The settlement was small, no more than twenty structures woven into the crags like roots clinging to stone. Most were built from scavenged alloy and reinforced bone, some reinforced with what looked like Rift-tempered glass. It wasn't beautiful. It was quiet. Still. Intact.
The kind of place that wasn't supposed to exist.
Reven followed the older man, his name was Tarek, through the narrow streets, eyes moving from face to face. Human. All of them. Some bore scars from memory tech, others wore stitched armour that reminded him of old-world military gear. They watched him without fear, but not with trust either. Not yet.
Behind him, Kaela walked like a blade barely sheathed, one hand near her weapon at all times. Lirien was silent but alert, her wings twitching subtly with every new detail she took in.
"You live openly," Reven said as they entered a rounded hall carved into the rock.
Tarek nodded. "We live carefully. The Beast-Kin leave us alone. The Supremes thought us extinct. And the Skyborn..." he glanced at Lirien "...assumed we were too broken to matter."
Lirien met his gaze calmly. "You're not wrong. We thought no one below survived the Collapse. Not fully."
Tarek didn't gloat. He simply looked tired.
"We stayed underground during the Riftfires. The wars. The erasures. We lost generations. But we remembered. That's all we had left."
He gestured toward a low-lit chamber beneath the hall. A round table. Shelves of data-sheets, books, relics—real paper, real ink.
A library.
"You were Archivists?" Reven asked.
"We were everything," Tarek said. "Scientists. Soldiers. Gardeners. Storytellers. Now we're what's left of all of it."
Reven stepped into the chamber, hand resting on the shard at his side. "Then you know what this is."
Tarek stared at the shard for a long moment. Then he nodded.
"You found a Core."
Reven lifted the data-shard from his pouch. "It carries a message. Coordinates. Warnings."
Tarek's expression shifted — just a flicker. Enough to tell Reven he wasn't surprised.
"We've seen one before," Tarek said.
Kaela straightened. "Where?"
Tarek hesitated, then pointed to a locked cabinet across the room. "We've been protecting it for a long time. We thought it might be a trigger… or a trap."
Reven opened the cabinet slowly.
Inside sat a second shard — identical in shape, but darker. Dormant. Sleeping.
"They're calling to each other," Lirien whispered, stepping forward. "This isn't coincidence. It's coordination."
Tarek nodded. "The shards are awakening. And if they're doing that... something else is waking too."
Reven turned back. "The Flameborn."
Tarek didn't speak, but his silence confirmed it.
"They were meant to be weapons," he said finally. "Living fail-safes in case memory manipulation failed. Human minds shaped to store the truth and survive collapse."
Kaela frowned. "You're saying Reven's not the only one."
"No," Tarek said. "He's the first to awaken. But not the last."
They spent the night in the outpost. The people weren't unfriendly, but they kept their distance. Reven wandered the perimeter alone, unable to sleep. Every few steps, the shard in his coat pulsed. It wasn't just reacting. It was scanning. Searching.
He paused at the overlook, staring at the horizon.

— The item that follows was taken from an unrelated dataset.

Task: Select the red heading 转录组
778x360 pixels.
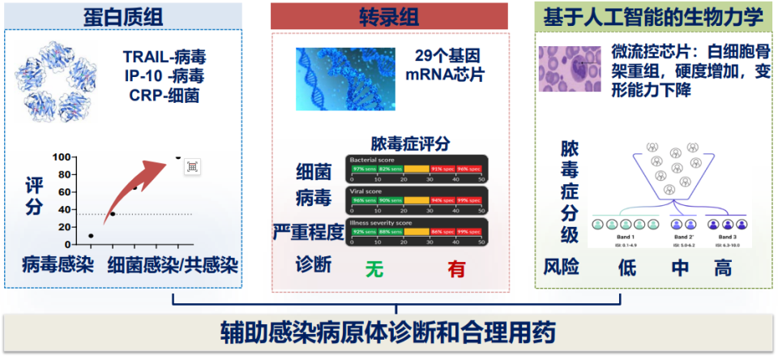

Kaela joined him, tossing a dried piece of fruit into her mouth. "You didn't eat."
"I'm not hungry."
"You're brooding."
He gave her a sideways look. "You're watching me too closely."
She didn't deny it.
He spoke before she could. "If I turn into something I can't come back from, I want you to end it."
Her jaw tightened. "Don't ask me for that."
"You're the only one I trust to do it."
Silence.
Finally, she looked out toward the hills.
"Then don't give me a reason to."
In the morning, the council called for him.
There were twelve of them — elders, tacticians, lorekeepers. They didn't look impressed. They looked tired. One woman, cloaked in silver-threaded cloth, stepped forward.
"You carry two shards now," she said. "Soon, you'll have more. And when you do, the world will find you. The Supremes. The Warlords. The Flameborn."
"I know."
"Do you understand what that means?"
"Yes," Reven said. "It means I don't get to run anymore."
A pause. Then she nodded once.
"You're not the last of us, Reven. But you may be the first to be remembered."